Gibt es jemanden, der sich über das Abkommen freut?
Während die meisten südostasiatischen Regierungen in der Öffentlichkeit ihr Unbehagen über AUKUS zum Ausdruck gebracht haben, gibt es eine Denkschule, die besagt, dass die eher hawkistischen Stimmen in der Region das Abkommen langfristig wahrscheinlich akzeptieren werden, da es dazu beitragen wird, Chinas Aggression in Schach zu halten.

Für die Falken ist China die größte langfristige Bedrohung für die regionale Sicherheit. Viele sind der Meinung, dass sich das strategische Gleichgewicht der Kräfte in den letzten zehn Jahren zu sehr zu Gunsten Pekings verschoben hat, insbesondere nachdem China damit begonnen hat, im Südchinesischen Meer Militärstützpunkte zu errichten und seine Marine zum Schutz chinesischer Fischereifahrzeuge in umstrittenen Gewässern einzusetzen.

Daher sind sie der Meinung, dass jeder Schritt, der China daran erinnert, dass es in Südostasien keinen Freibrief hat, zu tun, was es will, eine gute Sache ist.

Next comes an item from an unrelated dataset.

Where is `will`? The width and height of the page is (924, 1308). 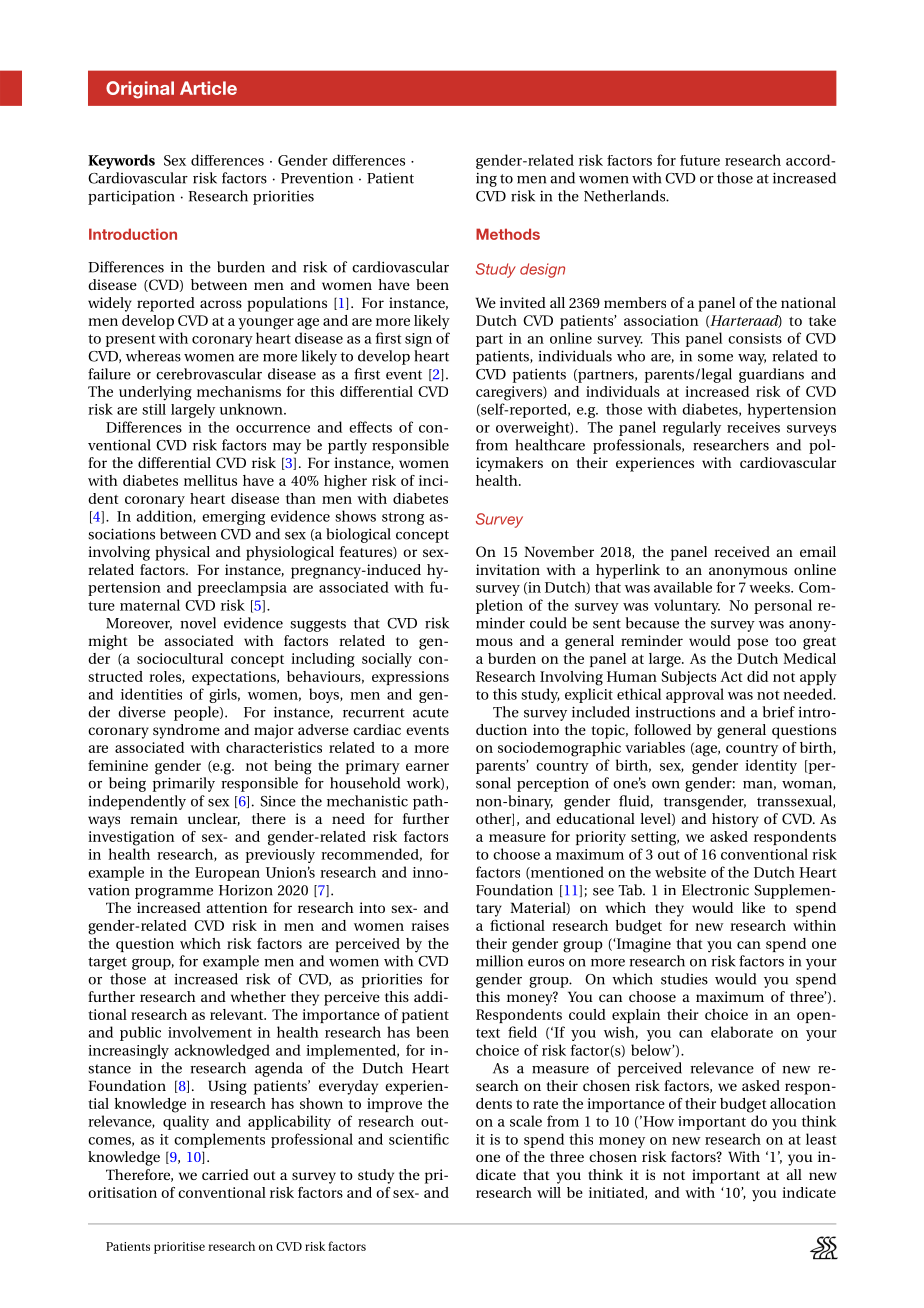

Japan und Südkorea gehören eindeutig zu diesem Lager, und ihre verhaltene Reaktion auf AUKUS deutet darauf hin, dass sie für ein "neues Gleichgewicht" in der Region sind. Auch Taiwan und Vietnam sind wahrscheinlich auf dieser Seite.

Der einzige Nachteil besteht darin, dass Australien seine atomgetriebenen U-Boote dazu benutzen könnte, die ASEAN-Länder zu schikanieren. Wenn Canberra seine Atom-U-Boote als Druckmittel einsetzt, wird es die öffentliche Meinung in der Region gegen Australien aufbringen.

Auswirkungen auf die Beziehungen zwischen Australien und der ASEAN
Wenn überhaupt, dann hat der AUKUS-Schritt die weit verbreitete Auffassung verstärkt, dass Australiens Mantra, "Teil der Region" zu sein, in Wirklichkeit "leeres Gerede" ist. Australien hat nachdrücklich seine Absicht bekundet, seine englischen Verbündeten in den USA und im Vereinigten Königreich an die erste Stelle zu setzen.

AUKUS bestärkt auch die Ansicht, dass Australien nicht als regionaler Partner oder Akteur akzeptiert werden kann. Dies ist natürlich nichts Neues. Seit Jahren sieht der ASEAN-Block Australien als "Hilfssheriff" der USA, auch wenn diese Ansicht in der Öffentlichkeit nicht unbedingt geteilt wird.

Auch wenn AUKUS für viele in der Region eine Überraschung war, so war ein solches Bündnis wahrscheinlich vorprogrammiert. Nur hatte niemand damit gerechnet, dass es so bald geschehen würde.